_REQUIRED ACTION:_
Your task is to repeat the listing exactly.

_PROVIDED ENTRIES:_
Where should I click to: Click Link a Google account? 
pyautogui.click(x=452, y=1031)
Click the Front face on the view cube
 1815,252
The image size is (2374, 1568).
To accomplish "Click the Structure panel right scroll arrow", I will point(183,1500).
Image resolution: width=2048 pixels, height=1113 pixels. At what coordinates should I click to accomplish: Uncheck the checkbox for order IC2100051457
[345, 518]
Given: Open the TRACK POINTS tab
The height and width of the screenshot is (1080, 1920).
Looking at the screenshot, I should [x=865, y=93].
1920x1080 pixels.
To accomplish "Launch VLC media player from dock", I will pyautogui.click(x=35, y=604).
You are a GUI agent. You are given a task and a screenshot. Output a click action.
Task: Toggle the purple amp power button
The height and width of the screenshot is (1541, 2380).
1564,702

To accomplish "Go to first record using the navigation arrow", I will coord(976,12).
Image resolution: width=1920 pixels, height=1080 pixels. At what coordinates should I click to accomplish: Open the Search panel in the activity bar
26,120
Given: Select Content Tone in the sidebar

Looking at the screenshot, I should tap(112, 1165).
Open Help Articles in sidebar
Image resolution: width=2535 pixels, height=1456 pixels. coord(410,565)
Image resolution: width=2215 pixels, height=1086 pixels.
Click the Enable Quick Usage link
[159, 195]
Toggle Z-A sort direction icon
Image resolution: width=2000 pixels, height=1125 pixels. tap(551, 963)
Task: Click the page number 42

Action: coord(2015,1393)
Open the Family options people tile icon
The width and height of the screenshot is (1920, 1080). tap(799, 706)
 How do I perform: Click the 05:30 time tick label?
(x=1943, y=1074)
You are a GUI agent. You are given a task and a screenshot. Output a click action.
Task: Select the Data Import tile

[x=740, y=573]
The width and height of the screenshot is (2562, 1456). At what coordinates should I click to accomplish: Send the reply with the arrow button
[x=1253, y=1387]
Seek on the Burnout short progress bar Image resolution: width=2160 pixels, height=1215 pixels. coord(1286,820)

_WRITTEN ANSWER:_
Where should I click to: Click Link a Google account? 
pyautogui.click(x=452, y=1031)
Click the Front face on the view cube
 1815,252
The image size is (2374, 1568).
To accomplish "Click the Structure panel right scroll arrow", I will point(183,1500).
Image resolution: width=2048 pixels, height=1113 pixels. At what coordinates should I click to accomplish: Uncheck the checkbox for order IC2100051457
[345, 518]
Given: Open the TRACK POINTS tab
The height and width of the screenshot is (1080, 1920).
Looking at the screenshot, I should [x=865, y=93].
1920x1080 pixels.
To accomplish "Launch VLC media player from dock", I will pyautogui.click(x=35, y=604).
You are a GUI agent. You are given a task and a screenshot. Output a click action.
Task: Toggle the purple amp power button
The height and width of the screenshot is (1541, 2380).
1564,702

To accomplish "Go to first record using the navigation arrow", I will coord(976,12).
Image resolution: width=1920 pixels, height=1080 pixels. At what coordinates should I click to accomplish: Open the Search panel in the activity bar
26,120
Given: Select Content Tone in the sidebar

Looking at the screenshot, I should tap(112, 1165).
Open Help Articles in sidebar
Image resolution: width=2535 pixels, height=1456 pixels. coord(410,565)
Image resolution: width=2215 pixels, height=1086 pixels.
Click the Enable Quick Usage link
[159, 195]
Toggle Z-A sort direction icon
Image resolution: width=2000 pixels, height=1125 pixels. tap(551, 963)
Task: Click the page number 42

Action: coord(2015,1393)
Open the Family options people tile icon
The width and height of the screenshot is (1920, 1080). tap(799, 706)
 How do I perform: Click the 05:30 time tick label?
(x=1943, y=1074)
You are a GUI agent. You are given a task and a screenshot. Output a click action.
Task: Select the Data Import tile

[x=740, y=573]
The width and height of the screenshot is (2562, 1456). At what coordinates should I click to accomplish: Send the reply with the arrow button
[x=1253, y=1387]
Seek on the Burnout short progress bar Image resolution: width=2160 pixels, height=1215 pixels. coord(1286,820)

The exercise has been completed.